Nations unies, Etats-Unis | AFP | mercredi 22/05/2019 - Le Royaume-Uni a subi mercredi un revers cinglant à l'Assemblée générale de l'ONU où une majorité de pays lui a demandé de rétrocéder sous six mois à l'île Maurice l'archipel des Chagos qui abrite une base britannico-américaine stratégique.

Initiée par Maurice, une résolution en ce sens, non contraignante mais à forte valeur politique, a été adoptée par 116 pays, six s'exprimant contre dont le Royaume Uni, les Etats-Unis, l'Australie et la Hongrie. 56 Etats ont choisi l'abstention.
Les pays africains ont voté massivement en faveur de la résolution, les Européens affichant des positions divergentes, partagés entre leur soutien à un pays de l'Union européenne et le respect du droit international. Paris, Berlin, Rome et Bruxelles ou Varsovie se sont abstenus, Madrid, Athènes et Vienne ont voté pour la résolution.

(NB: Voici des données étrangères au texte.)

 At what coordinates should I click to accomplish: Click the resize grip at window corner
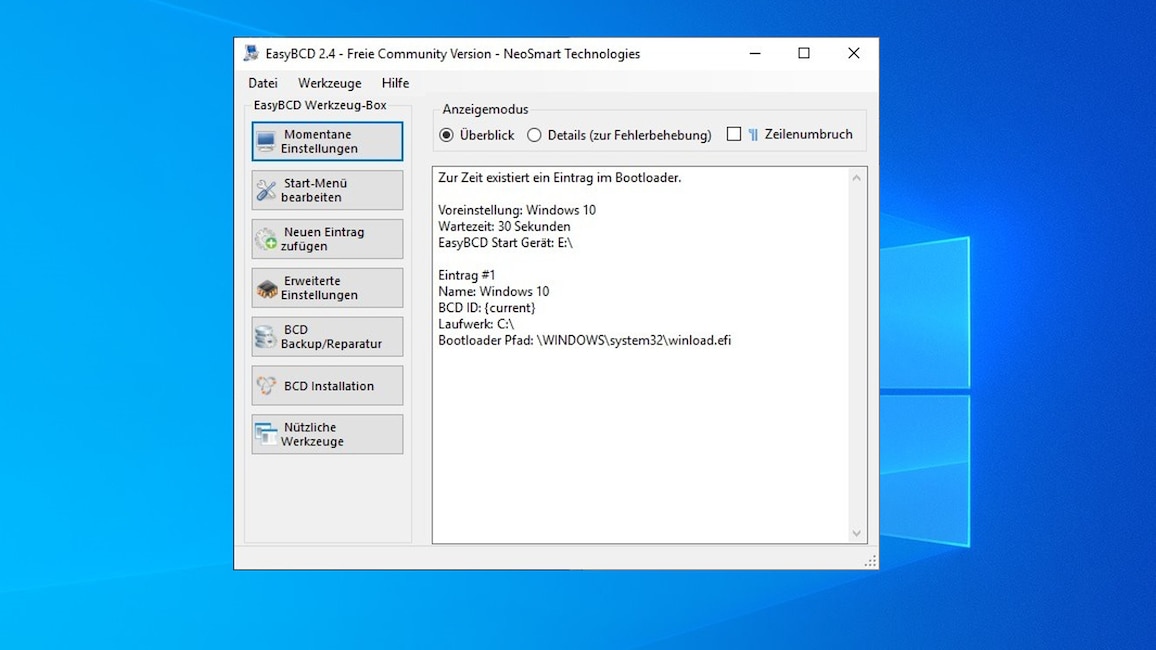(870, 562)
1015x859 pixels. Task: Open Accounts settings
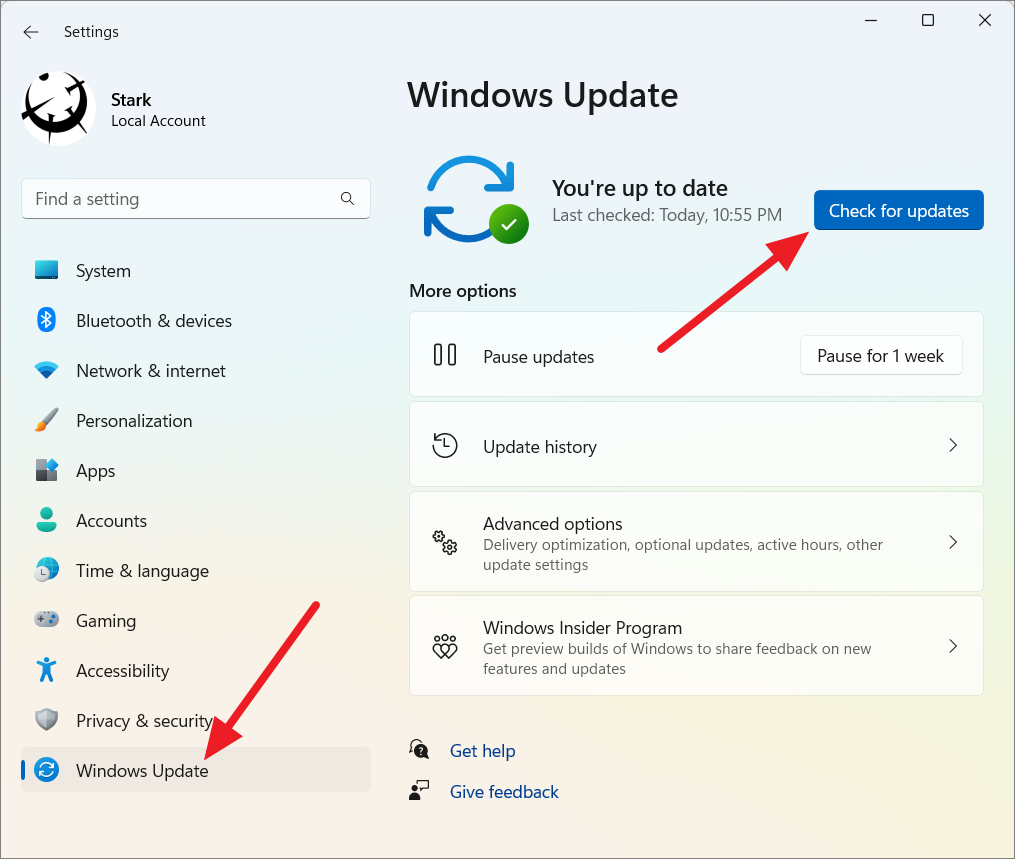46,520
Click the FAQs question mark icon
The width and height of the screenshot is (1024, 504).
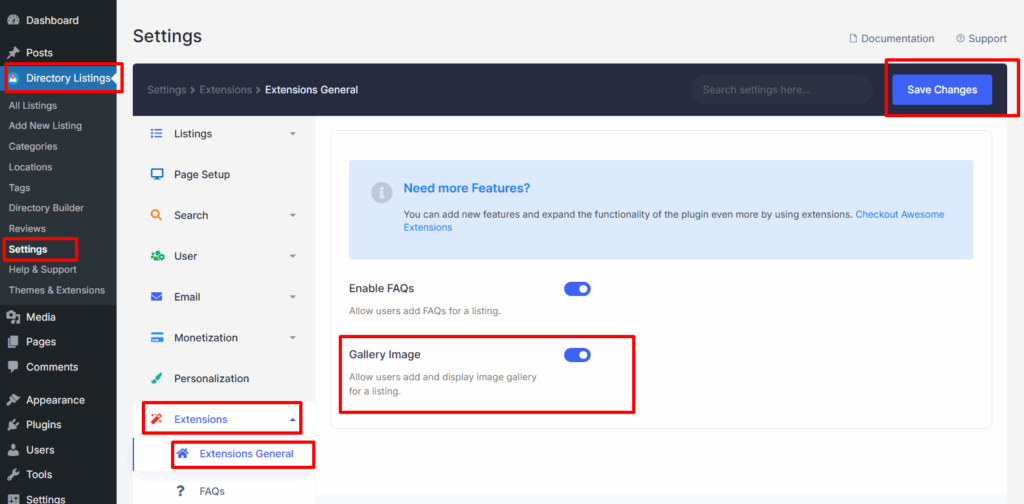181,491
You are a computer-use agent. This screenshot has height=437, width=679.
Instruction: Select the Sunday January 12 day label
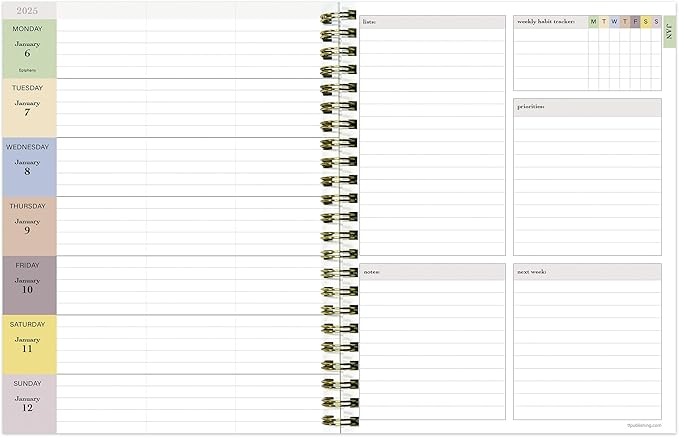pyautogui.click(x=28, y=402)
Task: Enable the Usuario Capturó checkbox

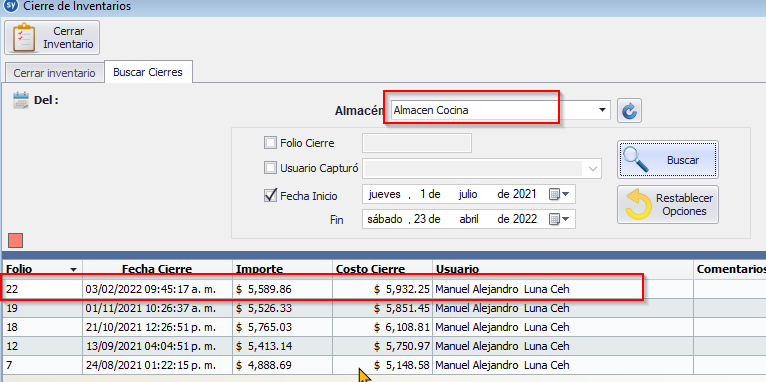Action: click(x=270, y=168)
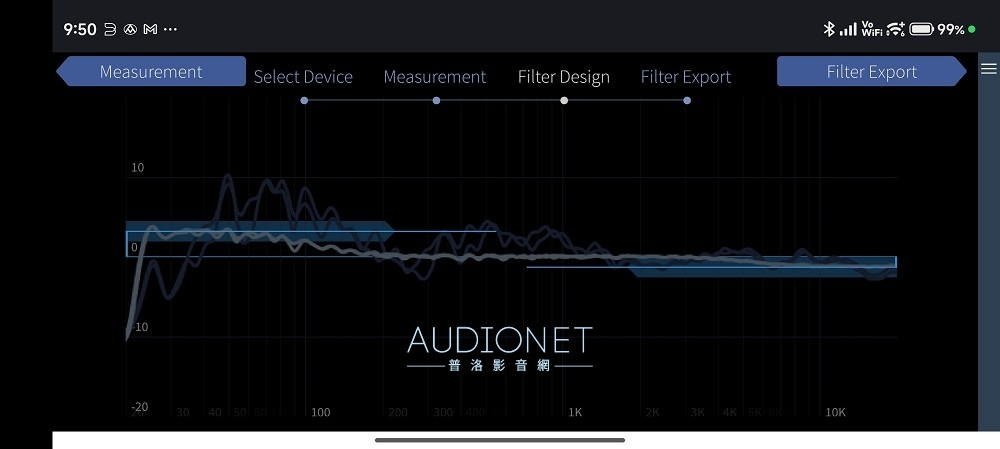Click the last progress dot below Filter Export step
The image size is (1000, 449).
pyautogui.click(x=686, y=100)
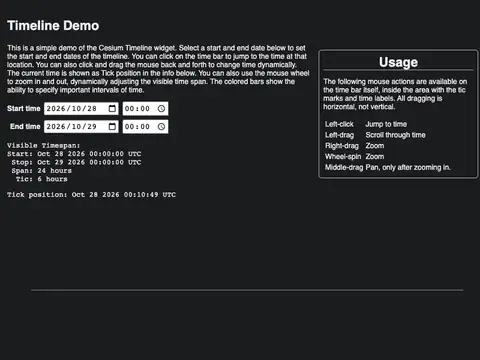Click the clock icon in Start time field

click(x=161, y=109)
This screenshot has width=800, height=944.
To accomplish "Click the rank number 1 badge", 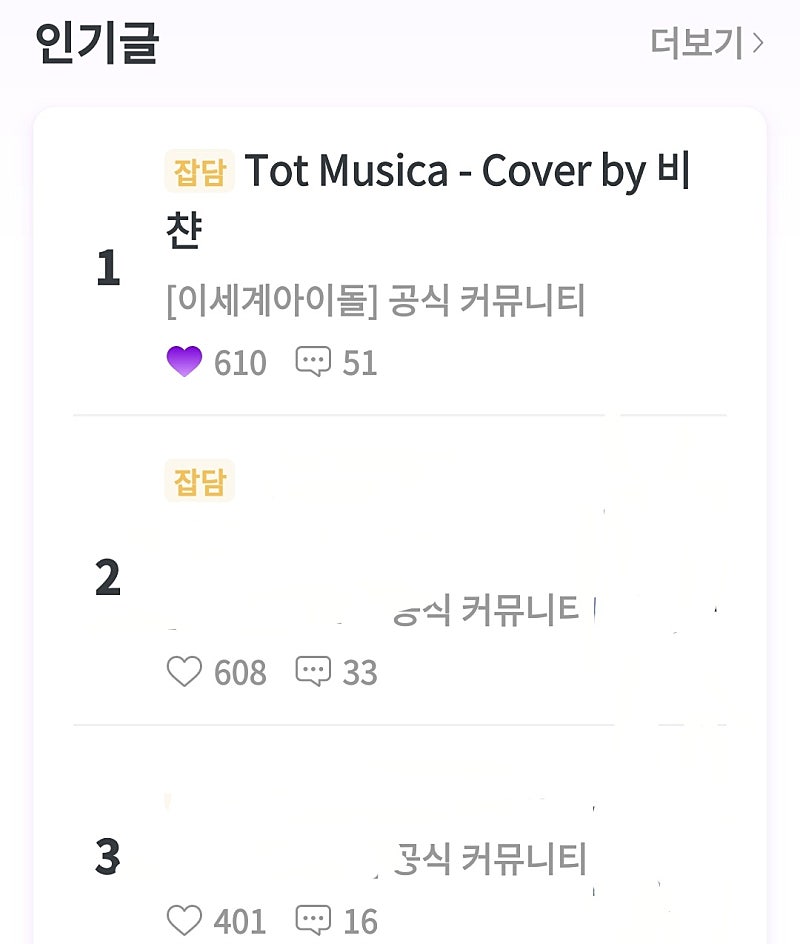I will point(108,268).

Les Chagos se trouvent au coeur d'un litige vieux de cinq décennies, depuis la décision britannique de séparer en 1965 cet archipel de l'île Maurice et d'y installer une base militaire commune avec les Etats-Unis sur l'île principale de Diego Garcia.
L'île Maurice a obtenu son indépendance en 1968. Le Royaume-Uni avait expulsé environ 2.000 Chagossiens vers Maurice et les Seychelles pour faire place à la base militaire. Depuis 1975, Maurice a multiplié les procédures judiciaires afin d'obtenir le retour des îles Chagos dans son giron.
"Le colonialisme ne peut plus être toléré", a lancé le Premier ministre mauricien Pravind Jugnauth, regrettant que Londres "n'ait pas fait amende honorable" après l'avis de la Cour internationale de justice (CIJ).
Cette instance a déclaré fin février dans un avis consultatif que Londres devait "dans les plus brefs délais" mettre fin à son administration des Chagos.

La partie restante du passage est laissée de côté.